Gone Baby Gone announced Ben Affleck to the world as a director, and it began the shedding of a badly constructed image that had festered for nearly a decade.  Affleck took his new-found Good Will Hunting fame to do paycheck movies (including one called Paycheck) and a public romance with Jennifer Lopez that gave rise to celebrity romantic combo names like “Bennifer,” culminating in one of those films people snap-judge as “the worst of all time,” Gigli.  A little bit of a turnaround occurred in 2005 with the George Reeves biopic Hollywoodland, in which he gave one of his better performances of his career, but it was Gone Baby Gone that brought many back to attention.

When trailers for The Town began to emerge this summer, Affleck’s film got something that Hollywoodland and Gone Baby Gone did not: palpable buzz.  Gone Baby Gone wasn’t a huge hit (it topped out at $20 million), but thanks to all the various technologies we use to watch movies nowadays, you can’t find many who haven’t seen it and don’t love it.  Yet, you could dismiss Gone Baby Gone as a fluke, considering Affleck had a strong source story to work from and a ton of name actors helping him out.  The second film is where you prove you didn’t luck out the first time.  The Town is definitely that type of movie.

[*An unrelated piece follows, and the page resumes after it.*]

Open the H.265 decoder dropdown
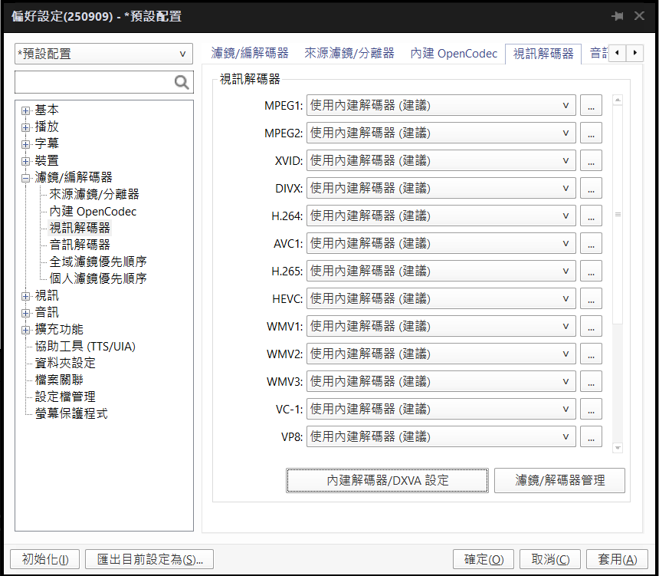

Affleck re-teams with his Gone Baby Gone writer Aaron Stockard along with newcomer Peter Craig (a man in his forties getting his first screenplay credit) for The Town.  Affleck also stars in this film as professional thief Doug MacRay, who along with his longtime buddy James Coughlin (The Hurt Locker’s Jeremy Renner) and the rest of his crew (Gone Baby Gone’s drug-dealing informant Slaine, and Owen Burke) rob a bank and take a fateful hostage, Claire Keesey (Rebecca Hall, who makes any movie worth going).  They release her soon after, assuring her if she talks she’ll be killed, but unfortunately she lives near their base of operations, so Doug takes it upon himself to track her.  He sets up a chance meeting at a laundromat and it’s not long after they start dating, with Doug keeping it secret from his boys and, obviously, lying to Claire about what he does.

The FBI Guy on a Mission is Mad Men’s Jon Hamm, playing Agent Adam Frawley, who along with his partner Dino (the fantastic Gone Baby Gone/Lost actor Titus Welliver) are pretty sure MacRay and his crew are behind a string of armored trucks and banks getting robbed, but need to catch him in the act or find that elusive damning evidence.  MacRay’s relationship with Claire has its obvious loose ends, as does his off-and-on relationship with young mother (and James’ sister, and drug addict) Krista Coughlin (Gossip Girl’s Blake Lively).

The movie patterns itself after Heat quite a bit, with “one last job” being a huge risk and threatening relationships, and the obvious problems with trying to “get out” of the life.  Pete Postlethwaite plays a florist named Fergie who brings jobs MacRay’s way, and threatens his manhood should he try to get out of it, and James is resigned to a life of crime as the way some people from the Boston neighborhood of Charlestown often find themselves.

This movie isn’t as good as Gone Baby Gone, but it doesn’t appear to be trying to be a topper or aspiring to “all-time best heist film” or anything of that nature.  It’s just a solid crowd-pleasing crime drama with a lot of actors people really like, and it does its job admirably.  Affleck has an assured touch, and he delivers scenes smartly.  It’s always pleasing to see someone who obviously respects film behind the camera.

I wouldn’t say anyone really delivers an Amy Ryan-dynamite breakthrough performance here, but Jeremy Renner, who might have had something just as much to prove as Affleck did after “coming out of nowhere” with The Hurt Locker last year comes off as the most memorable.  He brings that undercurrent of quick violence, someone not to be messed with, to every scene.

Ben Affleck is 2-for-2 as a director.  He’s now officially a name you can respect on a marquee again.